Research Cluster 2: Improving Urban In- and Outdoor Climate (Head: Werner Lang)
Due to the high density of buildings, the related thermal storage capacities, reduced air movement, intensity of heat sources such as buildings and cars, high degree of sealed surfaces, and lack of green areas, cities are hotter than the countryside. Because of the urban heat effect, climate change has a particularly strong impact on dense settlement structures, especially during the night, when high air and radiation temperatures have a negative influence on health and the quality of sleep of the urban population.
RC2 aims at the improvement of the urban in- and outdoor climate by
- (i) assessing the causes and magnitude of the before-mentioned negative effects on human comfort and health; and
- (ii) developing solutions to overcome these challenges by employing the main RTG strategies.

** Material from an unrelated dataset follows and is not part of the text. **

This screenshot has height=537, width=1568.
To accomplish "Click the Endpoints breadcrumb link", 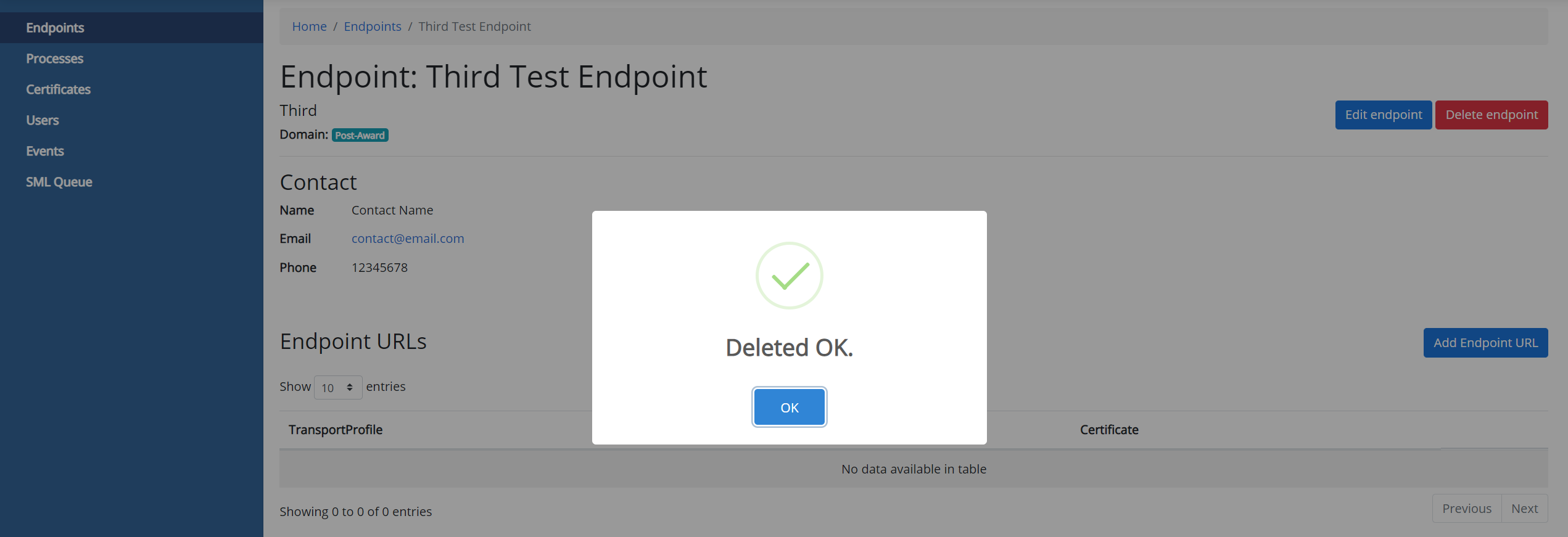I will (373, 27).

UGI as a substitution strategy can help to regulate the (micro)climate by providing shade, acting as windbreaks, and cooling public areas and the immediate surroundings of buildings through evapotranspiration. Furthermore, plants absorb CO2 and store carbon, while O2 is released into the atmosphere. Green unsealed areas and the soil with the deposition of pollutants can serve as a source of nutrients to UGI, as well as a water reservoir during heavy rain. To fully understand the effects of outdoor UGI on indoor heating and cooling, and occupant’s thermal comfort, the underlying dynamics of plants and vegetation, the response patterns to different climatic and growth conditions, and the combined (dis)services of different tree species close collaboration of colleagues within Cluster 2 (SP6 - Energy, SP7 - Microclimate, SP8 - Urban Trees, SP9 - Health) and with Cluster 1 (SP3 - Reconstruction, SP5 - Design) and Cluster 3 (SP10 - Drainage, SP12 - Microbiome) is required. Cluster 2 explores the potential of the integration of UGI in inner cities to improve in- and outdoor comfort and to reduce energy consumption and the related carbon footprints in a changing climate and thereby also substitute technical systems. Mapping, modeling and prediction of UGI, including trees, hedges, lawns, roof and facade greening, will be an essential basis for the projects similar to that of Cluster 1 (SP3 - Reconstruction, SP5 - Design) and Cluster 3 (SP10 - Drainage, SP12 - Microbiome), as they all build on UGI, and aim at their structural and functional improvement. Another important aspect to address in RC2 is the operationalization of the relevant measures (substitution, integration) by analyzing the performance of the suggested strategies and the options for integration and implementation of the relevant measures into the transformation and design process. It is necessary to bridge the gap between theoretical analysis and the implementation of the developed methods in the context of complex urban planning processes. To achieve this, close collaboration within RC2 and with RC1 (SP1 - Biodiversity, SP2 - Mobility, SP4 - Governance) is required.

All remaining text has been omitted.